At the end of the test, you should "return" your ephemeral nodes to Duffy API service. This will trigger either a reinstall of the physical node (through kickstart) or just discarding/terminating it (if that's a cloud instance)

To retire a session, the session id is required. Check the id executing.

```shell
duffy client list-sessions
```

When needed to retire the session execute the command.

```shell
duffy client retire-session <session id>
```

## Artifacts storage

There is a artifacts storage box that you can use to store ephemeral artifacts (logs, build, etc). It's publicly available as [https://artifacts.ci.centos.org](https://artifacts.ci.centos.org).

How can you push to that storage box ? 
Each tenant will have a dedicated directory (owned by them) under /srv/artifacts.
You can use your project name as user and your project ssh keypair to push through ssh (rsync, scp) to ssh://`tenant_name`@artifacts.ci.centos.org:/srv/artifacts/`tenant_name`

Worth knowing that while you can push through ssh, there is no allowed shell for you on that storage box, so use scp or rsync directly from the jenkins pod that has your private key to push to that storage box

!!! warning
    We'll implement some rotation to clean-up used space on that machine on regular basis, so don't expect pushed files to remain available forever !
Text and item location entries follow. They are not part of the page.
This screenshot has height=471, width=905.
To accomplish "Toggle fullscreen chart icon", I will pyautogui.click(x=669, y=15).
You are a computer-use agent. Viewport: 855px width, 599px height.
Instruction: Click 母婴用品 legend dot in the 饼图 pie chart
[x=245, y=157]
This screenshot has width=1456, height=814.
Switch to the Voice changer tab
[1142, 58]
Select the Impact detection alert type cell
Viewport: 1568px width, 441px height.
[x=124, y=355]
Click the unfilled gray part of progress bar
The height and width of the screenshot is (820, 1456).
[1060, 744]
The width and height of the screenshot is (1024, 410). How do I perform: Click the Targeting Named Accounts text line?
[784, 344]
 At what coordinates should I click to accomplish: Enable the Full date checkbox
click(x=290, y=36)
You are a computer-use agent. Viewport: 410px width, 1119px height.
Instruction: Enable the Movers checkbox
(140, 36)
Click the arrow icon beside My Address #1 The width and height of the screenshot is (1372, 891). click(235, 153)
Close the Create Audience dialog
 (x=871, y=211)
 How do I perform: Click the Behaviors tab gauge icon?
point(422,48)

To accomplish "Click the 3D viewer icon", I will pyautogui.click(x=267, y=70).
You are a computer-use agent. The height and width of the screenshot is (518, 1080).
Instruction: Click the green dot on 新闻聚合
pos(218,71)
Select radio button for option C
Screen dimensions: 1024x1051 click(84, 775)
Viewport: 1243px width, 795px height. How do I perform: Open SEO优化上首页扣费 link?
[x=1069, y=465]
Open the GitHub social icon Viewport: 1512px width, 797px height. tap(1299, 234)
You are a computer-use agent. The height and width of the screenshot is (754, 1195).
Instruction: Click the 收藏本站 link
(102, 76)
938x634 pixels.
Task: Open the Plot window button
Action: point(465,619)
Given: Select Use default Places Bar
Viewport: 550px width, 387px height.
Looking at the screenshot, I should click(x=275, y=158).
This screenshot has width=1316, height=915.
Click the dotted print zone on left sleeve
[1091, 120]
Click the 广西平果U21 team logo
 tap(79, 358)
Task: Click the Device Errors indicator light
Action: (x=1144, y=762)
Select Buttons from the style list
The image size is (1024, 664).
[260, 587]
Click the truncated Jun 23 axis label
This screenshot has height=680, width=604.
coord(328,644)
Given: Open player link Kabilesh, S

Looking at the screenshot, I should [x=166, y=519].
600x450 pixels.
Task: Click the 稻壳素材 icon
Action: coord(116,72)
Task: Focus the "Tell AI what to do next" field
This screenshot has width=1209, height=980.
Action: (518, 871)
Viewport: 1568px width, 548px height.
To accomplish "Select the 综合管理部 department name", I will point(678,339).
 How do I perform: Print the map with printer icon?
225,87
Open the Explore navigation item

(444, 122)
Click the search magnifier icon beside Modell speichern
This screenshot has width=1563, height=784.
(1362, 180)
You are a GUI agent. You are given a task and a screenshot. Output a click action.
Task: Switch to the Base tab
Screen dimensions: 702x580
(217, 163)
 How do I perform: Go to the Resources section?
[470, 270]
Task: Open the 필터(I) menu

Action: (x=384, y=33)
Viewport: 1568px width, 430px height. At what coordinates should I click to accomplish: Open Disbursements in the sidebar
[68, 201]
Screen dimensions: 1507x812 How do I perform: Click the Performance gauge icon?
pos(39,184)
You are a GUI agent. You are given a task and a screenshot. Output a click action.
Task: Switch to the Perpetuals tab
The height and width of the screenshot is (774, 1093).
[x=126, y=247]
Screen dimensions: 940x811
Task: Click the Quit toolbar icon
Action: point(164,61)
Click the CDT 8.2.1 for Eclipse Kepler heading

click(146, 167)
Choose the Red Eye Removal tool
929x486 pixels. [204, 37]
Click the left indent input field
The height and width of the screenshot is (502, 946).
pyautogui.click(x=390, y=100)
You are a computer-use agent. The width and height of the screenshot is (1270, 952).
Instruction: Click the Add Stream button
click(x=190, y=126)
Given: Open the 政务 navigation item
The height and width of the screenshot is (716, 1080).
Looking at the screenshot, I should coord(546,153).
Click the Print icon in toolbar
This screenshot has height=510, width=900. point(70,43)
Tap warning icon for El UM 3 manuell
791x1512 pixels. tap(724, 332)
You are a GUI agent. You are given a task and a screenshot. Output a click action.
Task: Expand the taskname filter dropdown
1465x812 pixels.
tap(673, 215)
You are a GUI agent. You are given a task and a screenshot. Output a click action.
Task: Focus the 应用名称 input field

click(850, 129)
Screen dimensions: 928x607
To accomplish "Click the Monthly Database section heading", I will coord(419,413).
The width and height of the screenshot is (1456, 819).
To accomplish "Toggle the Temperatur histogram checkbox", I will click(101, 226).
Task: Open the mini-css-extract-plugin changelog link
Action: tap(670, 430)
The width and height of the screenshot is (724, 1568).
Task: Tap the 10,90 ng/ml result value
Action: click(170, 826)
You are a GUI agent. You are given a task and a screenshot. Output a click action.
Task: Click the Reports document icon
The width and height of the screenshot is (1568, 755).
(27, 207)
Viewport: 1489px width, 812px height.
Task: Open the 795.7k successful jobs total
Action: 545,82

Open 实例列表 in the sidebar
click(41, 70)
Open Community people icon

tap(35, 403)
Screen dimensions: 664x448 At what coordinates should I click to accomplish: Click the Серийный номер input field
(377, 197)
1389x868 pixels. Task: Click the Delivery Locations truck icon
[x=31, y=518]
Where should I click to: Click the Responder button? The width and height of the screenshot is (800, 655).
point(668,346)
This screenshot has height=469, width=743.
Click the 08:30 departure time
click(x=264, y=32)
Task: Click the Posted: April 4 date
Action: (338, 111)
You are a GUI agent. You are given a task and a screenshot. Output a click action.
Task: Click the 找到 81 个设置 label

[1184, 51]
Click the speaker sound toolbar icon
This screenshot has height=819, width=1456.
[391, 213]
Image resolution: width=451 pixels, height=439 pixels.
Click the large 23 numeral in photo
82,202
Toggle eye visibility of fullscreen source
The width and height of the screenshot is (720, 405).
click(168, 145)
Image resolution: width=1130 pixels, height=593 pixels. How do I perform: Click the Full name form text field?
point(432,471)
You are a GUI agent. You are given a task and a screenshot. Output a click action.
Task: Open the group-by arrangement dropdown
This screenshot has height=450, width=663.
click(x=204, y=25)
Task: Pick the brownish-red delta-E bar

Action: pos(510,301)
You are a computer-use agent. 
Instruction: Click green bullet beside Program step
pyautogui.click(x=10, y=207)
## Migration to new CI instance

In case you want to migrate your old jenkins configuration to new CI instance follow this guide.

1. Login to [old openshift instance](https://oauth-openshift.apps.ocp.ci.centos.org/)
2. Click at your username in upper right corner and select `Copy login command`
3. Use [oc](https://console-openshift-console.apps.ocp.ci.centos.org/command-line-tools) tool to login
4. Switch to correct project `oc project <project_name>` (you should already be on correct project, but it's better to check)
5. Copy the old configuration to your machine `oc rsync <pod_name>:/var/lib/jenkins/jobs <target_directory>`

   !!! note
       Usually you want to only migrate jobs, but if you need any other configuration file, just
       do `oc rsh <pod_name>` and look inside `/var/lib/jenkins` for all configuration files.
       Just be aware that some of the files could contain IP or hostname that will no longer work
       in new CI instance.

6. Login to [new openshift instance](https://console-openshift-console.apps.ocp.cloud.ci.centos.org/)
7. Click at your username in upper right corner and select `Copy login command`
8. Use [oc](https://console-openshift-console.apps.ocp.ci.centos.org/command-line-tools) tool to login
9. Switch to correct project `oc project <project_name>` (you should already be on correct project, but it's better to check)
10. Copy the configuration files from your machine to openshift pod `oc rsync jobs <pod_name>:/var/lib/jenkins`
11. Login to new Jenkins instance (the URL should be `https://jenkins-<project_name>.apps.ocp.cloud.ci.centos.org`)
12. In the `Manage Jenkins` page click on `Reload Configuration from Disk`

Now you should have your old configuration available in new Jenkins instance.

!!! warning
    This migration doesn't migrate any credentials from the old Jenkins instance. Those needs to be
    migrated manually, because those are not stored in `/var/lib/jenkins`.